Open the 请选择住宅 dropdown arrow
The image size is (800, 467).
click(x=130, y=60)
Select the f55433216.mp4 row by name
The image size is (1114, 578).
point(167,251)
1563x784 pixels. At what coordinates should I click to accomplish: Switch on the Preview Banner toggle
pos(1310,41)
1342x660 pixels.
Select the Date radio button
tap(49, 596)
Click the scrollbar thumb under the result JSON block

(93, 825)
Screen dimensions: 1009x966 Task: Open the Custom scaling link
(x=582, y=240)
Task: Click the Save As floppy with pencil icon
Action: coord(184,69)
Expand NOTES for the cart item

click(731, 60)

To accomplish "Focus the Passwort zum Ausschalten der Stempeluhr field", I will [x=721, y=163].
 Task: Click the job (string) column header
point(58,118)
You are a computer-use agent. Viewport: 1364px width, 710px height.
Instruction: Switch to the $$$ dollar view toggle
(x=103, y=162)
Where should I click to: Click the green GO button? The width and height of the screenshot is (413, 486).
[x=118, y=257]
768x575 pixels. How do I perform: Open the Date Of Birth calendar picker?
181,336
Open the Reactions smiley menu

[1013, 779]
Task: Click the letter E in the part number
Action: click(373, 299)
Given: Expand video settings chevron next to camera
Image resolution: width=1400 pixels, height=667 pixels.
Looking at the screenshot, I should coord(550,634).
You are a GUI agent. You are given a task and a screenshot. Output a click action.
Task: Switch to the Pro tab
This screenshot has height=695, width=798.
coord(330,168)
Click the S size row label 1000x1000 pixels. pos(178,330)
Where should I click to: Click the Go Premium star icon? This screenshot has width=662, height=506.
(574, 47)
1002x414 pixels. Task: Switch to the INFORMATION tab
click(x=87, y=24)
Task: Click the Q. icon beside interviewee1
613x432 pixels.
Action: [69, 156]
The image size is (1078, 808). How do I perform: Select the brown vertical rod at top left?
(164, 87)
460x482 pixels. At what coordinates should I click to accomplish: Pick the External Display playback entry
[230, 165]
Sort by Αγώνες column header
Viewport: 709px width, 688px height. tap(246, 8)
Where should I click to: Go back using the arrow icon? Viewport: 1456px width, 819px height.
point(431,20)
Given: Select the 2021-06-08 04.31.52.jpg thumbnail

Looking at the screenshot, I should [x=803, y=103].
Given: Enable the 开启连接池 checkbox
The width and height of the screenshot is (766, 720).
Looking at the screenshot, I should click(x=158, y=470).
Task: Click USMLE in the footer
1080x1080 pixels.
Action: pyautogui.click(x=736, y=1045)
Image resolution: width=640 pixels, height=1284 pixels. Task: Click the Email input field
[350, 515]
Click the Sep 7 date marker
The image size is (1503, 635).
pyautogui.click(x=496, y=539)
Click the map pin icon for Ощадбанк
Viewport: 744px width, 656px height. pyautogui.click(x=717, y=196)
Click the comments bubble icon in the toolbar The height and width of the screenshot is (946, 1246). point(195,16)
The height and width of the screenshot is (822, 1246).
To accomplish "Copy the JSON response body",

## Work to be completed:
Search the entries for "agent" and show every line that has it.

## Answer for this exercise:
You are a computer-use agent. Viewport: 1364px width, 710px height.
You are a GUI agent. You are given a task and a screenshot. Output a click action.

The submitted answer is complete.